[FeFe]-Hydrogenase H-Cluster Mimics with Various -S(CH2)nS- Linker Lengths (n = 2-8): A Systematic Study

Article abstract of DOI:10.1021/acs.inorgchem.7b01398

The effect of the nature of the dithiolato ligand on the physical and electrochemical properties of synthetic H-cluster mimics of the [FeFe]-hydrogenase is still of significant concern. In this report we describe the cyclization of various alkanedithiols to afford cyclic disulfide, tetrasulfide, and hexasulfide compounds.

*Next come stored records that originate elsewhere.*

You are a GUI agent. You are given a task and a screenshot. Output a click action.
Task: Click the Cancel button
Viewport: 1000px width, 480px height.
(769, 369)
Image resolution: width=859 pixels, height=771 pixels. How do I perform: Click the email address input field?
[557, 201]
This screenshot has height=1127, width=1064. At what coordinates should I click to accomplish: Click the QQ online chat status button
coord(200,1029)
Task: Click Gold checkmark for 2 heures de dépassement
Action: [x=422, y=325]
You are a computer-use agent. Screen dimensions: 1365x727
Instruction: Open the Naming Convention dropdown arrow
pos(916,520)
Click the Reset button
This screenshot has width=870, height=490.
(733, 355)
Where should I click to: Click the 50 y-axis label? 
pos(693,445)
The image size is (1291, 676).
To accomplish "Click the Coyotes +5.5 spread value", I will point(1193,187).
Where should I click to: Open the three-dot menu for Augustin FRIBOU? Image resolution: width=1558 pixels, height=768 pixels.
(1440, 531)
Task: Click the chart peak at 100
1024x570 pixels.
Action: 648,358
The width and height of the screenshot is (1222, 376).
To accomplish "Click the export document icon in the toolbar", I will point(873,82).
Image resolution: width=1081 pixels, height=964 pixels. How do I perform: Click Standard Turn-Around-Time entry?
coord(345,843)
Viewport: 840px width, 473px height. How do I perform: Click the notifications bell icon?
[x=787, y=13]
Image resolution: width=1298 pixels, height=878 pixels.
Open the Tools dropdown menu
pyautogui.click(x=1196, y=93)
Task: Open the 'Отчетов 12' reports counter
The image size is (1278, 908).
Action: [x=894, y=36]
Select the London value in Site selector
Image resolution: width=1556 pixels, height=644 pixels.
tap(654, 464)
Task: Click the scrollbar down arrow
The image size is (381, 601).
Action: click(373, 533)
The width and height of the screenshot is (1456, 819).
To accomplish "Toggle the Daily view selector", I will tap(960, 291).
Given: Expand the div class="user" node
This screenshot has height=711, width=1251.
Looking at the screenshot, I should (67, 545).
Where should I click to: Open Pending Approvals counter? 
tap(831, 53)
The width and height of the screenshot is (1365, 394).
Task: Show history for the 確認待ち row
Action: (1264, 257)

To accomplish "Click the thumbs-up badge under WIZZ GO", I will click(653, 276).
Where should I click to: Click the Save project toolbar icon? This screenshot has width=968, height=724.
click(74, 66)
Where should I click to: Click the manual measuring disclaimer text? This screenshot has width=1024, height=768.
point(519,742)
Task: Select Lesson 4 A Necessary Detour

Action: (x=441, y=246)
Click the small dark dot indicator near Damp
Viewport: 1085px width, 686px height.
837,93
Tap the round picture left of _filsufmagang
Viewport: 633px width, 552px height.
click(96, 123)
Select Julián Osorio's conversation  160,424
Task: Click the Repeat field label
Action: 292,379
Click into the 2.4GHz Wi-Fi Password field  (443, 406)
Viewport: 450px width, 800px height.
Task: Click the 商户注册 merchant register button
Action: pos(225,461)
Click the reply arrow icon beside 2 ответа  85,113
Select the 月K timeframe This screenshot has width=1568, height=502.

The latter compounds were used as proligands for the synthesis of a series of [FeFe]-hydrogenase H-cluster mimics having the general formulas [Fe₂(CO)₆{μ-S(CH₂)_nS}] (n = 4-8), [Fe₂(CO)₆{μ-S(CH₂)_nS}]₂ (n = 6-8), and [Fe₂(CO)₆{(μ-S(CH₂)_nS)₂}] (n = 6-8). The resulting complexes were characterized by ¹H and ¹³C{¹H} NMR and IR spectroscopic techniques, mass spectrometry, and elemental analysis as well as X-ray analysis. The purpose of this research was to study the influence of the systematic increase of n from 2 to 7 on the redox potentials of the models and the catalytic ability in the presence of acetic acid (AcOH) by applying cyclic voltammetry.